O que parece ser uma volta às origens do gênero na capital paulista também reside na produção dos clipes. Sem shows — MCs com agenda cheia podem fazer até trinta apresentações por mês — e sem apoio de grandes marcas ou patrocínios, artistas viram a manutenção do orçamento em risco. O sistema de monetização do YouTube passou a ser a única fonte de renda nesse caso, e formatos de música próprios da plataforma são mais importantes do que nunca. Medleys, sets de DJ, compilações, featurings, enfim, toda música que couber no espaço de um vídeo entra nos canais de funk.
O YouTube não divulga valores e os artistas também são reticentes em revelar cifras de rendimento na plataforma. Segundo a consultoria internacional SoundCharts, o serviço paga aos canais de música ao menos 0,00164 centavos de dólar por visualização.
As margens de lucro aumentam com clipes mais enxutos, algo que a produtora Love Funk mostra dominar. "Hoje em dia, a gente gasta 500 reais para fazer um clipe", diz MC Paulin. "E estamos conseguindo fazer uma grana no YouTube". Ele é uma das estrelas do selo que lança em média trinta músicas por mês e já tem nomes de peso do funk de São Paulo, como MC Mirella, e do brega funk, como Tainá Costa.

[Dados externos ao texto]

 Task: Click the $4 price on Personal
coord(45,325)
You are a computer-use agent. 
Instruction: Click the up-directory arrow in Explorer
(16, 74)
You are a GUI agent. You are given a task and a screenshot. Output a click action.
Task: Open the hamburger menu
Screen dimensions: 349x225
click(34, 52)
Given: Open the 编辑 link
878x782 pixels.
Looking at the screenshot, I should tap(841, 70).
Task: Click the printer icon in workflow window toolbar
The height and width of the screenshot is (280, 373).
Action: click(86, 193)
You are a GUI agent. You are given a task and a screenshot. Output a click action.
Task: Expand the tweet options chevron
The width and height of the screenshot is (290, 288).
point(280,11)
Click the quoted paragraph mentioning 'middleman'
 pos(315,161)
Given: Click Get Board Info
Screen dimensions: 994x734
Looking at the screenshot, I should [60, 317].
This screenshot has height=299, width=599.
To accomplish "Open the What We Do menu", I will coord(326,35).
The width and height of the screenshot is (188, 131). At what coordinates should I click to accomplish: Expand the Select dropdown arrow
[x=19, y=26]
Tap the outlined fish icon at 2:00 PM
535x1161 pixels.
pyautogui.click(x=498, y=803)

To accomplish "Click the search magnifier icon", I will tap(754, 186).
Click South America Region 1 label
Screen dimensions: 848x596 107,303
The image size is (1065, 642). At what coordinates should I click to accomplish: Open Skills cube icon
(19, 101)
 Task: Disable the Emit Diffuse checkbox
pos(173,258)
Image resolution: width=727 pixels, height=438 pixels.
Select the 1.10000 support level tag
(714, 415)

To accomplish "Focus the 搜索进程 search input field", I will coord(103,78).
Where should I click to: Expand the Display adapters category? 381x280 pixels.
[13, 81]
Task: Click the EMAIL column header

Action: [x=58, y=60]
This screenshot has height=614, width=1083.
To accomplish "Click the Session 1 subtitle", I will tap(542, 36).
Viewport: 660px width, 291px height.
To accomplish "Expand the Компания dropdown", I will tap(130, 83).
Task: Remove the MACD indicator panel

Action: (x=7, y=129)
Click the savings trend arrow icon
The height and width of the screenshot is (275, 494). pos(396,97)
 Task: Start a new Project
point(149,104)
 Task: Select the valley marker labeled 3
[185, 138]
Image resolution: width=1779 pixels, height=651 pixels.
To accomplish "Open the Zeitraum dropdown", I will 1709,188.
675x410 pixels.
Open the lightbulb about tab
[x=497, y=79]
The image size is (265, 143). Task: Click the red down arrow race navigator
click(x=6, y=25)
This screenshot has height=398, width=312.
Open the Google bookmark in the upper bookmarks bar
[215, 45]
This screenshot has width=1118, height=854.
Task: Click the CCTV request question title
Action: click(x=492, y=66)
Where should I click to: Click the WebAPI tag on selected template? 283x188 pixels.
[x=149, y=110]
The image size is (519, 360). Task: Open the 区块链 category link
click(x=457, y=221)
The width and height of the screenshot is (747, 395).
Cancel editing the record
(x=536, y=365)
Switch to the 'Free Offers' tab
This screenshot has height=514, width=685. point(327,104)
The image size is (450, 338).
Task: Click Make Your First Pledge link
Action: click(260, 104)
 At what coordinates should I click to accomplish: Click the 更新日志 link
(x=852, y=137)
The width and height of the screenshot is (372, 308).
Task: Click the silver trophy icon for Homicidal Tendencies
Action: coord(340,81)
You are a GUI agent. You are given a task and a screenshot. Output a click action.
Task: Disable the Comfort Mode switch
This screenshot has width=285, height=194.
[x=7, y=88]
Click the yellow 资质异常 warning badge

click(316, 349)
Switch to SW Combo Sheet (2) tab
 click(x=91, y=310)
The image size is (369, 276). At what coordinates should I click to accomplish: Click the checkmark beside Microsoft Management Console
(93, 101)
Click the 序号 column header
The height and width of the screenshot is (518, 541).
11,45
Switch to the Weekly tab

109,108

Oficialmente fundada em junho de 2019, a Love Funk tem 2,5 milhões de inscritos no YouTube. Em agosto deste ano, a produtora acumulou cerca de 23 milhões de visualizações no seu canal. A GR6, por exemplo, chegou a cerca de 13 milhões de acessos no mesmo mês. Não demorou para que a KondZilla se aliasse à novata, e hoje a Love Funk é parceira comercial da gigante do funk paulista. "A Love Funk pegou o público da rua, e a rua é o funk", afirma MC Paulin em uma chamada telefônica feita com ajuda do viva-voz de dentro de seu Toyota Corolla.